Patmi: “Ohya mbah aku baru ingat.. Aku pernah disuruh ngerendem dan setiap purnama aku melakukan ritual-ritual.”

Mbah Erowati: “Nah itu genduk, jadi ibarat tali bundelannya adalah selendang merah yang sering kamu pakai itu… Jadi kalau selendang merah itu hilang dan kamu melanggar syarat ketentuan. Maka selendang merah itu sebagai bundelan akan lenyap dengan sendirinya.. Dan kamu akan merasakan lemas seperti tadi karena kekuatanmu darisana.”

Patmi: “Berarti aku sekarang harus bagaimana mbah? Karena semua pusaka itu sudah lenyap..”

Mbah Erowati: “Kamu tidak usah khawatir, rezeki itu sudah ada yang mengaturnya.. Yang terpenting sekarang jalani hidupmu dengan baik dan benar.. Lagi pula apa yang kamu miliki sekarang ini sudah cukup untuk hidup sehari-hari.”

Mbah Erowati: “Dan satu lagi genduk, rezeki yang kamu dapatkan dengan apa adanya itu lebih baik, walau hanya sedikit.. Karena tidak hanya sehat badanmu saja tapi harus sehat juga rohanimu genduk..”

Patmi: “ Siap mbah.. Nasehat mbah gak aku lupakan dan Patmi, minta maaf kemarin sudah tersesat jalan.. Dan janji tidak mengulanginya lagi..”

Mbah Erowati: “Ia sudah, sekarang ibadahmu ditekuni seperti dulu mbah ajarkan kepadamu, jangan sampai lupa untuk sholat lima waktu..”

Patmi: “Baik mbah.. Patmi, akan selalu ikuti.”

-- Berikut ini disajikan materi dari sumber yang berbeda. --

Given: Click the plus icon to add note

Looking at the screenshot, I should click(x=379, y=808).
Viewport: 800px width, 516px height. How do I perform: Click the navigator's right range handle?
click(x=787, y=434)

Lalu si mbah dan cucu tersebut berpelukan sebelum akhirnya mereka berpisah memang alamnya yang berbeda. Patmi, duduk termangu diruangan tengah rumahnya dia belum dapat percaya apa yang baru saja dialaminya. Tetapi kali ini dia tidak merasa ada mengganjal direlung hatinya karena dua benda yang selama ini menemaninya berjalan menuju puncak kesuksesan. Lain halnya ketika dia tahu bahwa pusaka Semar Mesem, lenyap dari tempatnya. Itu dia merasa kehilangan kekuatan yang sangat dasyat, sehingga untuk ikhlas tidak bisa. Patmi, memulai menapaki jalan kehidupan baru tanpa adanya dua benda yang dipercayainya sebagai sumber kekuatan. Didalam hatinya Patmi berucap.

“Aku pasti bisa dan semuanya akan ku serahkan kepada Gusti seng gawe urip.” Terjemahannya: Gusti Yang Membuat Kehidupan.